▸ **INFORMATION PROVIDED**:

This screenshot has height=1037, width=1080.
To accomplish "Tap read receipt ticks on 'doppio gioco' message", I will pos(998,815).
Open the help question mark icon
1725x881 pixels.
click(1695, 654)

==

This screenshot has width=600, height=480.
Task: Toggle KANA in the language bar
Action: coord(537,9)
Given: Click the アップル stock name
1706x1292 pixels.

▸ **TASK INSTRUCTIONS**: Would you retype the lines above from the one with "Given: Click the アップル stock name" down to the one with "1706x1292 pixels.", word for word, both ends included and no other lines?

▸ **RESPONSE AREA**:
Given: Click the アップル stock name
1706x1292 pixels.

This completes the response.